Additionally, it was mentioned on Discord that USDC should, in fact, not be recoverable. I even requested an update to the README to reflect this, but it hasn't been done. While I agree that USDC may be recoverable in the current code, this will not be the case in the final code, as the protocol will address this issue.

Hm, thank you for pointing this out and excuse me if you tagged me, but I missed the notification. For future reference, in those cases DM me. But, now we cannot exclude the fact that USDC can be recovered as the code has the implementation for it.

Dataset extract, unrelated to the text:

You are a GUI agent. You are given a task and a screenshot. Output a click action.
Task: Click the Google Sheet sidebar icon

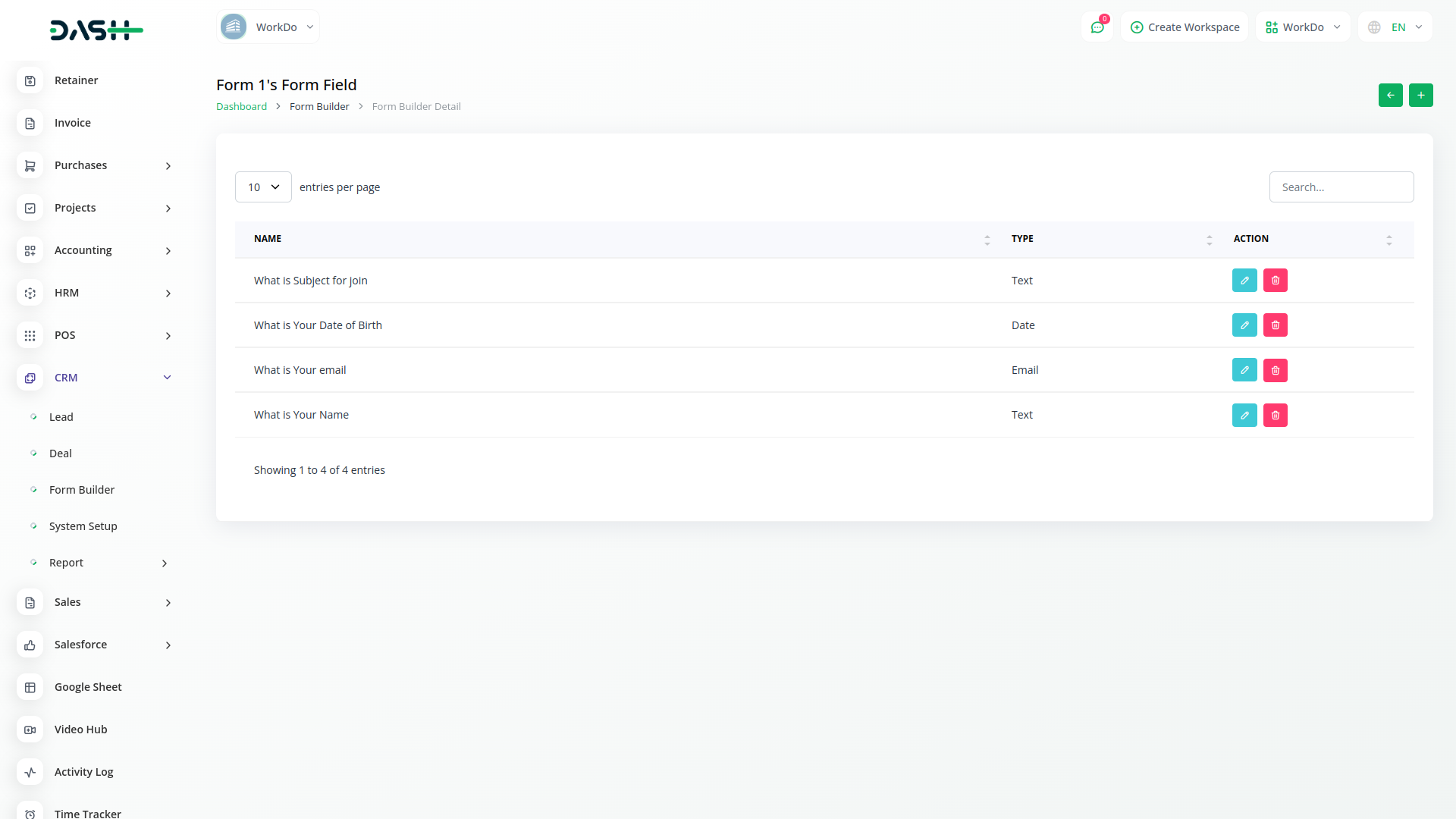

Hence, I'm still planning to decrease the severity to medium.

[sherlock-admin2]

The protocol team fixed this issue in the following PRs/commits: https://github.com/Kwenta/token/pull/257

[WangSecurity]

Plan to apply my decision in a couple of hours.

[gjaldon]

The issue has been fixed as recommended. rewardRateUSDC is now scaled up to 18-decimal precision, just like rewardRate (for KWENTA). When rewards are claimed, the USDC rewards are downscaled to USDC decimals.

[gjaldon]

Relevant lines for the fix: https://github.com/sherlock-audit/2024-07-kwenta-staking-contracts/blob/e72a8031b317705813c48252f3d1a6b9a25e8d8a/token/contracts/StakingRewardsV2.sol#L378 https://github.com/sherlock-audit/2024-07-kwenta-staking-contracts/blob/e72a8031b317705813c48252f3d1a6b9a25e8d8a/token/contracts/StakingRewardsV2.sol#L665-L674

[sherlock-admin2]

The Lead Senior Watson signed off on the fix.